Reproduce every one of the entries below word for word, leaving out the pictures.

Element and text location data
--- begin ---
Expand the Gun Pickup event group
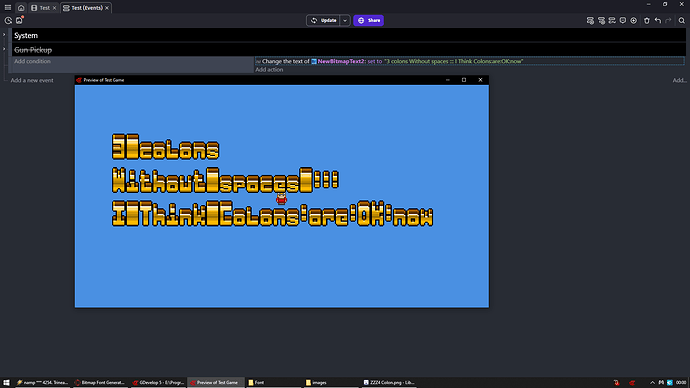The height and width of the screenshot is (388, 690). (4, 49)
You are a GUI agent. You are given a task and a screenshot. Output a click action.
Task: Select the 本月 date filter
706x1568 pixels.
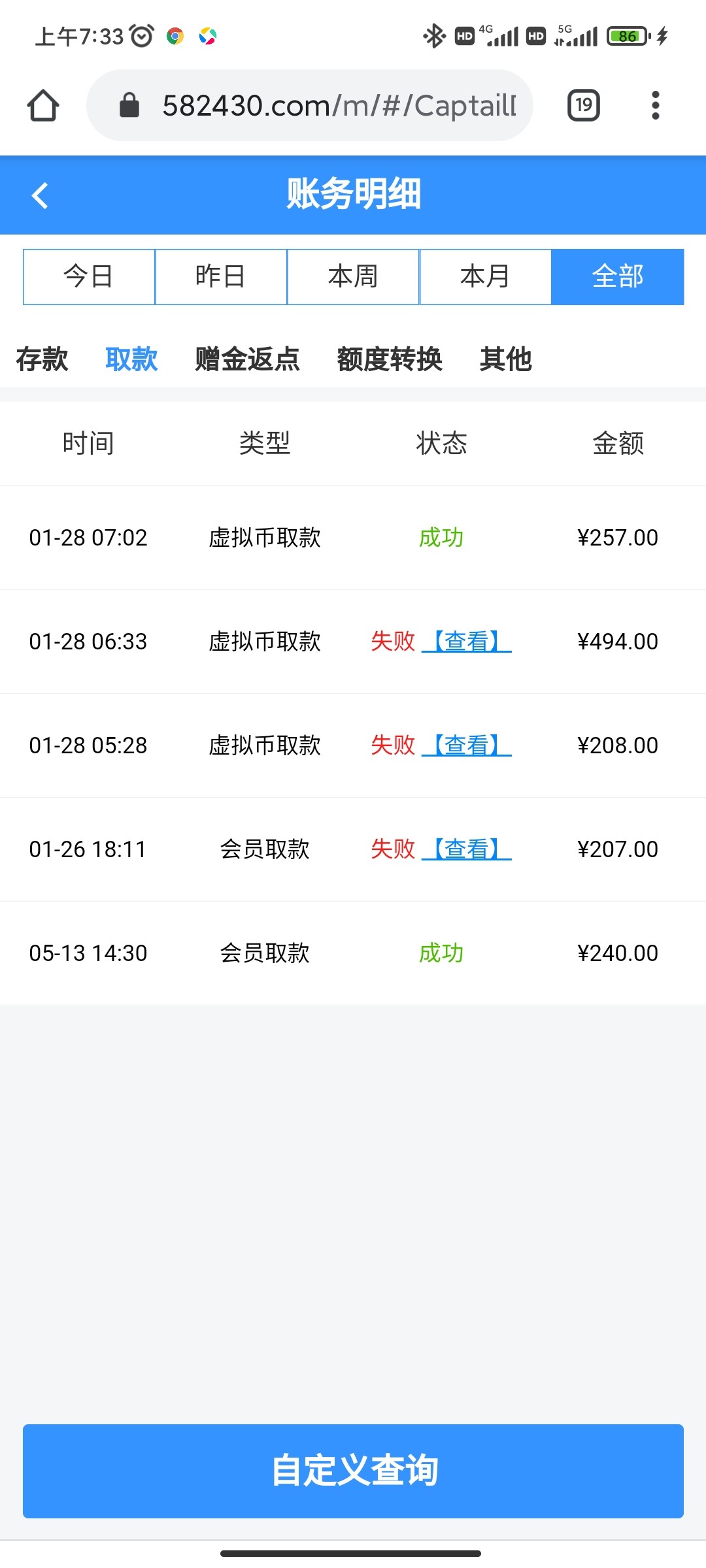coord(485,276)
--- end ---
# ANSWER TO THIS TASK
Expand the Gun Pickup event group
The height and width of the screenshot is (388, 690). (4, 49)
You are a GUI agent. You are given a task and a screenshot. Output a click action.
Task: Select the 本月 date filter
706x1568 pixels.
coord(485,276)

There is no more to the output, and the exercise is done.